HÜKÜM : Yukarıda açıklanan nedenlerle;
1-Davacının maddi tazminat davasının REDDİNE,
2-Davacının manevi tazminat davasının KISMEN KABUL KISMEN REDDİ ile, 40.000,00 TL manevi tazminatın dava tarihi olan 12/09/2021 tarihinden itibaren işleyecek yasal faizi ile birlikte davalıdan alınarak davacıya verilmesine, fazlaya ilişkin talebin reddine,
3-Alınması gereken 2.732,40 TL karar ve ilam harcından, peşin alınan 1.724,83 TL harcın mahsubu ile bakiye 1.007,57 TL eksik harcın davalıdan alınarak HAZİNEYE İRAT KAYDINA,
4-Arabuluculuk görüşmelerinden dolayı Hazine tarafından (suçüstü ödeneğinden) yapılan 1.320 TL. yargılama giderinin 797,23 TL’lik kısmının davacıdan, 522,77 TL’lik kısmının ise davalıdan alınarak Hazine’ye gelir kaydına, bu amaçla 492 s.
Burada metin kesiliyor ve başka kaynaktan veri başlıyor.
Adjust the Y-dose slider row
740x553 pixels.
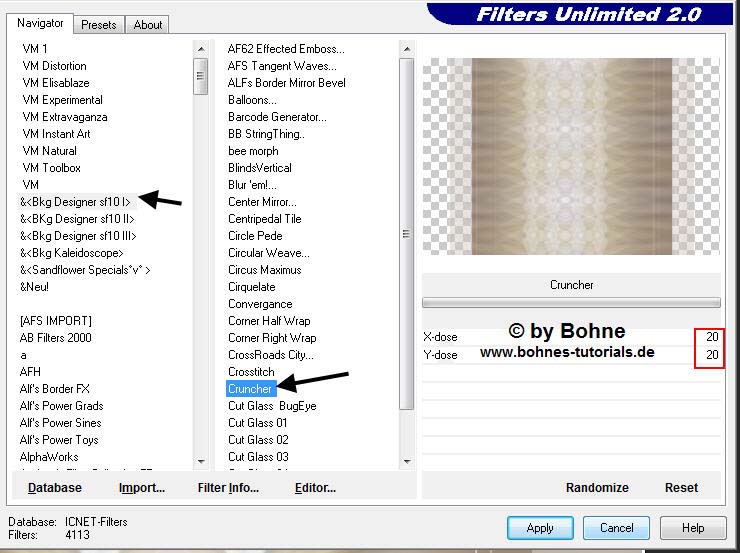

Harçlar Kanunu’nun 28/a maddesi gereğince harç tahsil müzekkeresi yazılmasına,
5-Davacı tarafından yapılan 1.724,83 TL peşin harç giderinin davalıdan alınarak davacıya VERİLMESİNE,
6-Davacı tarafından yapılan 59,30 TL harç gideri ve 928,00 TL yargılama gideri olmak üzere toplam 987,30 TL yargılama giderinden kabul ret oranına göre hesaplanan 391,00 TL yargılama giderinin davalıdan alınarak davacıya VERİLMESİNE,
7-Davalı tarafından yapılan 166,00 TL yargılama giderinden kabul ret oranına göre hesaplanan 100,26 TL yargılama giderinin davacıdan alınarak davalıya verilmesine,
8-Manevi tazminat davasında, davacı taraf kendini vekille temsil ettiğinden, A.A.Ü.T.’ne göre davanın kısmen kabulü yönüyle tayin ve taktir olunan 9.200,00 TL vekalet ücretinin davalıdan alınarak davacıya VERİLMESİNE,
9-Maddi tazminat davasında davalı taraf kendini vekille temsil ettiğinden, A.A.Ü.T.’ne göre tayin ve taktir olunan 1.000,00 TL vekalet ücretinin davacıdan alınarak davalıya VERİLMESİNE,
10-Manevi tazminat davasında davalı taraf kendini vekille temsil ettiğinden, A.A.Ü.T.’ne göre davanın kısmen reddi yönüyle tayin ve taktir olunan 9.200,00 TL vekalet ücretinin davacıdan alınarak davalıya VERİLMESİNE,
11-Taraflarca yatırılan gider avansından arta kalan kısmının 6100 sayılı HMK 333.maddesi uyarınca karar kesinleştiğinde taraflara İADESİNE,
Dair ; davacı vekili ile davalı vekillerinin yüzüne karşı, gerekçeli kararın tebliğinden itibaren 6100 s. HMK’nın 345. maddesi gereğince ( 2 ) hafta içerisinde, ilgili BAM Hukuk Dairesi Başkanlığına sunulmak üzere Mahkememize verilecek dilekçe ile istinaf yolu açık olmak üzere verilen karar açıkça okunup, usulen anlatıldı. 27/10/2022

Katip Hakim

5070 Sayılı Kanun Hükümlerine Göre Elektronik İmzalıdır.